In another Senate hearing Wednesday, another Democratic senator told senior Pentagon officials that the NNSA might be unprepared to add a W76 warhead modification to its four ongoing warhead furbishment programs.
“I just have real concerns about their [NNSA’s] capacity to take on additional work,” Sen. Elizabeth Warren (D-Mass.) said in a hearing of the Senate Armed Services strategic forces subcommittee. “I think maintaining our current arsenal and our current programs should be our No. 1 priority. And that we should manage that first.”
The NNSA has said it will modify the existing W76 warhead, currently deployed on Trident II D5 missiles carried aboard Ohio-class submarines, to create the low-yield capability called for in the Nuclear Posture Review. The DOE agency did not request funding for the effort in its fiscal 2019 budget plan, in part because the agency needs separate congressional authorization to modify the warhead.
The Republican majority’s margin in the Senate is razor-thin — 51 to 49 — enhancing the bargaining position of the minority, should it vote as a unit.
If the Pentagon has its way, the low-yield W76 modification would be done by the end of fiscal 2019 on Sept. 30 of that year: the time the NNSA had planned to wrap up a separate life-extension program for the warhead that had been underway since well before the Trump administration started writing the Nuclear Posture Review last year.

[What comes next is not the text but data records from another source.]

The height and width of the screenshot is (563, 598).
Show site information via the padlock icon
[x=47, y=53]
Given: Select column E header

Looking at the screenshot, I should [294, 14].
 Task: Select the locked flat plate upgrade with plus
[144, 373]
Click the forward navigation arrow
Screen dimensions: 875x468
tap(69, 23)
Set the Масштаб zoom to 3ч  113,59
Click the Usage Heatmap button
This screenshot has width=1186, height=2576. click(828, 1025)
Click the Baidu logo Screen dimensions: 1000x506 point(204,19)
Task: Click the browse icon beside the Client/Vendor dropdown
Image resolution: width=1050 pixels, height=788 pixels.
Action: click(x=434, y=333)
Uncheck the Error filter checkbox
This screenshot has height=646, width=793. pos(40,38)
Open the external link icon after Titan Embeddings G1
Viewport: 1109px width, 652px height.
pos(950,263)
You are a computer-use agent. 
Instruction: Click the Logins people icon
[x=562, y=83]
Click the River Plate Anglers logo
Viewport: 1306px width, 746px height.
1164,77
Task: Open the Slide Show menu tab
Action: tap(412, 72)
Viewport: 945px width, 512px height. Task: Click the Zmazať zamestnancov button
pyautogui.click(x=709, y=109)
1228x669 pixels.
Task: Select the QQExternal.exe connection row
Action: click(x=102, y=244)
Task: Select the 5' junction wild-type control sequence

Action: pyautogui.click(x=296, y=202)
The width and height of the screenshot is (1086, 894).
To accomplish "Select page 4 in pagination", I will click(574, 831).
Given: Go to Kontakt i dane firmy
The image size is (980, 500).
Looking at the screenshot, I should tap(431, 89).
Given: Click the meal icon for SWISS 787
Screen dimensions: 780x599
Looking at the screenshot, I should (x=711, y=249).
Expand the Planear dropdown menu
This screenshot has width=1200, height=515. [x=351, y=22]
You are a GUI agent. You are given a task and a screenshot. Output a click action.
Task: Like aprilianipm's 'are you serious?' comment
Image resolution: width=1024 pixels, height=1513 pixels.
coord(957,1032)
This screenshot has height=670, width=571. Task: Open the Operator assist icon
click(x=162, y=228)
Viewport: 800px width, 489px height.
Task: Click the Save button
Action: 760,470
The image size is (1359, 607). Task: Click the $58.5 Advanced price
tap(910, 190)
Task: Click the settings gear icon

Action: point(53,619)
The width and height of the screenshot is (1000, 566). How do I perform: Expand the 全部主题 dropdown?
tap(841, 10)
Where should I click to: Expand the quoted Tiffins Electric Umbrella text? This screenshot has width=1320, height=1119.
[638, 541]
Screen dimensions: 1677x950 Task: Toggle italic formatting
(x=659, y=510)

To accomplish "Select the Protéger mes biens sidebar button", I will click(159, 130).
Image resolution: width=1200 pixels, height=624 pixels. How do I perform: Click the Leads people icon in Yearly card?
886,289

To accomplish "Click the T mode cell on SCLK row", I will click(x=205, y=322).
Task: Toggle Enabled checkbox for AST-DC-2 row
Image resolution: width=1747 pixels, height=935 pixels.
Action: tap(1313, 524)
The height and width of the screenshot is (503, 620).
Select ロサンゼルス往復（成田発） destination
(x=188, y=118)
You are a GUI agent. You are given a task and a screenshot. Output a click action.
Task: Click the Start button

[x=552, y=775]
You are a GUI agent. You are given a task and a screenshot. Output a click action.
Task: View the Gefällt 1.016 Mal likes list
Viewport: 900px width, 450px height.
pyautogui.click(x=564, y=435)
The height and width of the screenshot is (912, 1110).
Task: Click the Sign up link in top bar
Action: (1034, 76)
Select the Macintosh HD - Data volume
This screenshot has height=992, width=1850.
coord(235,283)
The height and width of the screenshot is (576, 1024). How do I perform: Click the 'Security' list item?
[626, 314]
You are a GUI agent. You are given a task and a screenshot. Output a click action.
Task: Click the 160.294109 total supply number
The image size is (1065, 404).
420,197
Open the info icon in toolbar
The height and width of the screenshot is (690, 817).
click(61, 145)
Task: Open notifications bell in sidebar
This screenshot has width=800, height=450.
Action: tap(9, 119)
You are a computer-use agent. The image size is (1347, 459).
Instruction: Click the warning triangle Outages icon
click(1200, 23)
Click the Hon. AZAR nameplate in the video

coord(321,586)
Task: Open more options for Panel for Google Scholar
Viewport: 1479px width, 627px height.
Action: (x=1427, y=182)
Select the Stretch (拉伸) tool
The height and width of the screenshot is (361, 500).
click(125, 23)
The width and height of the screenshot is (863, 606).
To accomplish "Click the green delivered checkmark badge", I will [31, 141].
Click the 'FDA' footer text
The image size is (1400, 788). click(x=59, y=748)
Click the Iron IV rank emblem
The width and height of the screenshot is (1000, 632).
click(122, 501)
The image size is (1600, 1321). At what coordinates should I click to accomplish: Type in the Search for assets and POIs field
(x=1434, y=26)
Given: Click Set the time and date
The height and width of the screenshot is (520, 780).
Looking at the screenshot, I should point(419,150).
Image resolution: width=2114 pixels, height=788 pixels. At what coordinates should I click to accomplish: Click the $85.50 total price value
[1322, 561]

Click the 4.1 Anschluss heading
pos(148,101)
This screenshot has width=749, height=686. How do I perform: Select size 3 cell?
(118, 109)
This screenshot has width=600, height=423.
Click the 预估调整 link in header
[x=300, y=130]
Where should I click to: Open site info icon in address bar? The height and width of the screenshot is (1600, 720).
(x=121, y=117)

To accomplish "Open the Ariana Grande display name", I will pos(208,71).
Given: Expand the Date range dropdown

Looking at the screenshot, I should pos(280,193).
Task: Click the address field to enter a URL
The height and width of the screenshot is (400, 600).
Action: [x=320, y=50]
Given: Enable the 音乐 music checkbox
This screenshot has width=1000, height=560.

Although the NNSA has not requested the money and Congress has barely started to debate whether to proceed with a low-yield W76, Rob Soofer, deputy assistant secretary of defense for nuclear and missile defense policy, told Warren on Wednesday the low-yield modification “should be” finished by the end of the current W76 life-extension program.
Meanwhile, both the Armed Services and Appropriations subcommittees touched on the NNSA’s plutonium-pit mission, the future of which could be decided as soon as early May.
In the appropriations hearing, Sen. Tom Udall (D-N.M.) railed against the NNSA’s plans to possibly move some production of plutonium pits — fissile nuclear-weapon cores — to the Savannah River Site in South Carolina from the Los Alamos National Laboratory in New Mexico.
“There is only one place in the U.S. with the technical know-how to do this, and that is Los Alamos National Laboratory,” Udall told Perry and NNSA Administrator Lisa Gordon-Hagerty, who also testified Wednesday.
Udall complained, as he and Sen. Martin Heinrich (D-N.M.) did last year in a letter to Perry, that the NNSA’s analysis of alternative pit plants unfairly ignored planned upgrades to Los Alamos.
The 2018 National Defense Authorization Act called for the NNSA to update Congress on pit production planning by May 11. Gordon-Hagerty, in congressional testimony last month, said that update would come from Deputy Energy Secretary Dan Brouillette, who she would brief following a meeting at NNSA headquarters with Ellen Lord: undersecretary of defense for acquisition and sustainment.
After the hearing, Gordon-Hagerty declined to say whether she had yet met with Lord.
In the Armed Services subcommittee, the staff director of the joint DOE-DOD Nuclear Weapons Council did not narrow the timeline any further.
“We’re undergoing right now a final assessment of to make a recommendation to the Deputy Secretary of Energy,” Guy Roberts, assistant secretary of defense for nuclear, chemical, and biological defense programs, told the panel. “Hopefully that will be done very soon.”